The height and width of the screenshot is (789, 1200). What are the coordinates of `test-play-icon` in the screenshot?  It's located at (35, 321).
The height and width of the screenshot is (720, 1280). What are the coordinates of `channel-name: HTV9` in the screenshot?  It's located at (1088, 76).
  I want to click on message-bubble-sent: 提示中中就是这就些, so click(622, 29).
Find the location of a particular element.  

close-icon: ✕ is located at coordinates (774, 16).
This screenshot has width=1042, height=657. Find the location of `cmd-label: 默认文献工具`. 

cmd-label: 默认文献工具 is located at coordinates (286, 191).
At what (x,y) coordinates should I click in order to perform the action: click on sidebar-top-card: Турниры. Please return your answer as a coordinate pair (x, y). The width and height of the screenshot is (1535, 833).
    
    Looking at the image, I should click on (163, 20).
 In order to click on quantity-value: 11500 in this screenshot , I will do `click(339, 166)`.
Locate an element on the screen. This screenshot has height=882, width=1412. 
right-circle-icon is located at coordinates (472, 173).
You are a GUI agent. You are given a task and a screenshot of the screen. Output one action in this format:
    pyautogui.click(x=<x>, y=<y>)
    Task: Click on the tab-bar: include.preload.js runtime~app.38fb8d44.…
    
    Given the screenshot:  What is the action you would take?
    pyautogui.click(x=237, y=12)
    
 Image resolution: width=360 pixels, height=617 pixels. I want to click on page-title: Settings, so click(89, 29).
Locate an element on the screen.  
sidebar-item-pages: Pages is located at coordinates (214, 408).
==============================
TASK OBJECTIVE: Copy out all the records above word for word, keeping every line and its spacing unchanged.

RESPONSE AREA:
The height and width of the screenshot is (789, 1200). What are the coordinates of `test-play-icon` in the screenshot?  It's located at (35, 321).
The height and width of the screenshot is (720, 1280). What are the coordinates of `channel-name: HTV9` in the screenshot?  It's located at (1088, 76).
  I want to click on message-bubble-sent: 提示中中就是这就些, so click(622, 29).
Find the location of a particular element.  

close-icon: ✕ is located at coordinates (774, 16).
This screenshot has width=1042, height=657. Find the location of `cmd-label: 默认文献工具`. 

cmd-label: 默认文献工具 is located at coordinates (286, 191).
At what (x,y) coordinates should I click in order to perform the action: click on sidebar-top-card: Турниры. Please return your answer as a coordinate pair (x, y). The width and height of the screenshot is (1535, 833).
    
    Looking at the image, I should click on (163, 20).
 In order to click on quantity-value: 11500 in this screenshot , I will do `click(339, 166)`.
Locate an element on the screen. This screenshot has height=882, width=1412. 
right-circle-icon is located at coordinates (472, 173).
You are a GUI agent. You are given a task and a screenshot of the screen. Output one action in this format:
    pyautogui.click(x=<x>, y=<y>)
    Task: Click on the tab-bar: include.preload.js runtime~app.38fb8d44.…
    
    Given the screenshot:  What is the action you would take?
    pyautogui.click(x=237, y=12)
    
 Image resolution: width=360 pixels, height=617 pixels. I want to click on page-title: Settings, so click(89, 29).
Locate an element on the screen.  
sidebar-item-pages: Pages is located at coordinates (214, 408).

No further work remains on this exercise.